The conserved core can be used to improve the alignment of the proteins. By weighting the conserved regions more heavily, a better superposition and a correspondingly better alignment can be obtained. In this way, the alignment and the conserved core can be iteratively refined.
In addition to looking at regions of consensus, it is useful to investigate the regions of difference, in particular, the structural outliers of a set of proteins. Protein Consensus will automatically construct dendrograms of the system, mapping structure and sequence proximity relationships among the proteins. Below is the dendrogram for the set of kinases, using atomic RMSD in the conserved core as the proximity metric. We see that the conserved core of chain 35 is distant to the rest of the system; in subsequent analysis we may wish to exclude it.
Contact analysis is an important step in understanding protein structure. Distant contacts conserved across a family of proteins often reflect functionally important regions of conserved tertiary structure, such as active sites or areas that contribute to the stability of the structure.
Protein Contacts in MOE is an interactive tool for finding inter-residue hydrogen bonds, ionic contacts (salt bridges), disulfide bonds and "hydrophobic contacts". Contacts within protein chains, between chains, or between proteins and ligands can be detected. Contacts can be also be inferred between residues of sequence-only chains based on their positions in the alignment with respect to contacting residues of homologues.
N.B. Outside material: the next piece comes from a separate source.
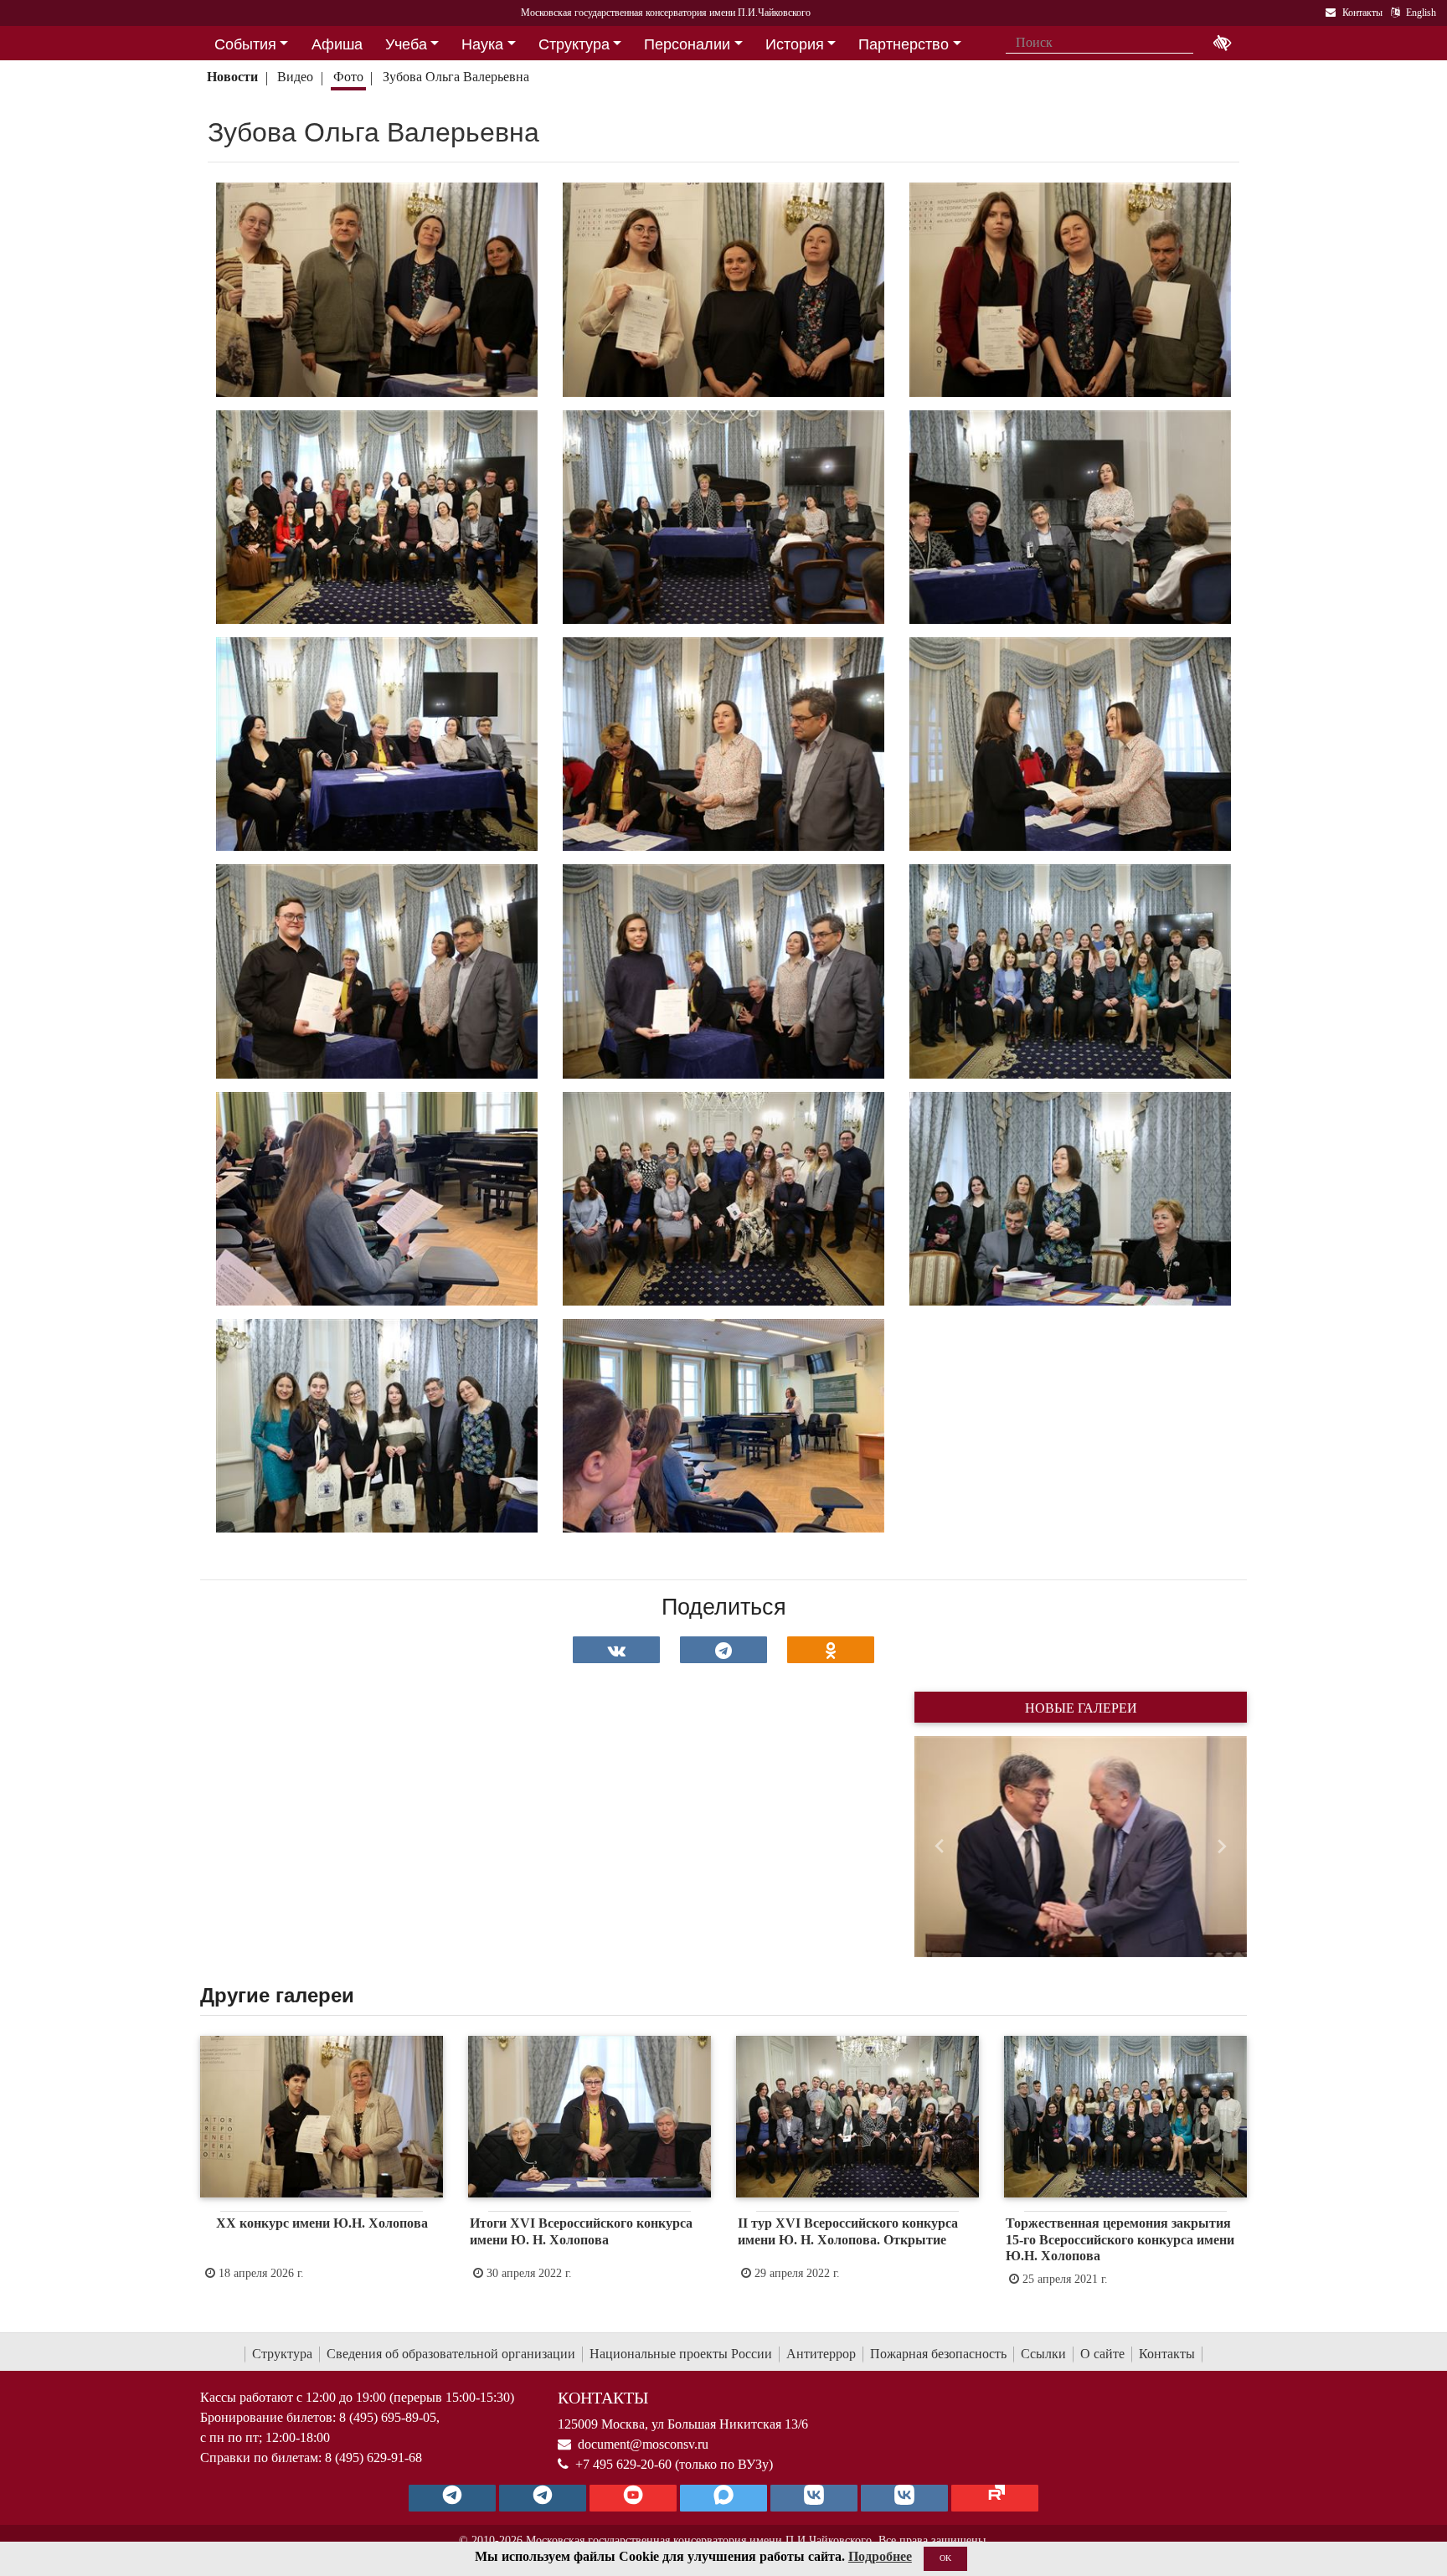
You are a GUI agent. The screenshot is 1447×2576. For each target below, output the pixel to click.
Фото (348, 77)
Once found, contacts can be browsed and isolated in both the Sequence Editor and the main MOE window.
To facilitate the identification of conserved contacts in the structural core, we can restrict contact analysis to only the structurally conserved regions as identified by Protein Consensus. In our example, we will further examine only those contacts which are conserved in at least twenty-five of the thirty-five kinases. (That is, if a contact is reported between residues A and B, then at least twenty-four of the other chains also have a similar contact between their two residues in the same columns of the alignment.)
The image above shows how the Protein Contacts panel displays chain and residue information for the detected contacts. The rightmost column of the window details the contact networks. A contact network is a connected group of contacts, for example, where residue A contacts residue B, B contacts C, and C contacts both D and E. Such a network forms a set of stabilizing contacts in a spatial region of the protein. The two largest hydrophobic networks in the system were examined further.
We demonstrated the use of two of MOE's protein analysis tools for the structural analysis of a set of thirty-five kinase proteins.
The Protein Consensus tool allows for the quick identification and isolation of the structurally conserved regions of a set of aligned proteins. The results can be visualized in both the Sequence Editor and the MOE window. A dendrogram provides further information about the protein structural relationships.
Protein Contacts identifies various types of contacts within (and among) the protein chains. We examined the larger hydrophobic networks to see how the contacts stabilize the conserved core.
The process of multiple sequence and structure alignment, structural core identification, and feature analysis (e.g., contact analysis), is at the heart of protein structure analysis. MOE's analysis tools offer quick, easy access to powerful underlying computations. The tools are all written in MOE's built-in programming language, SVL, and are shipped as source code with MOE.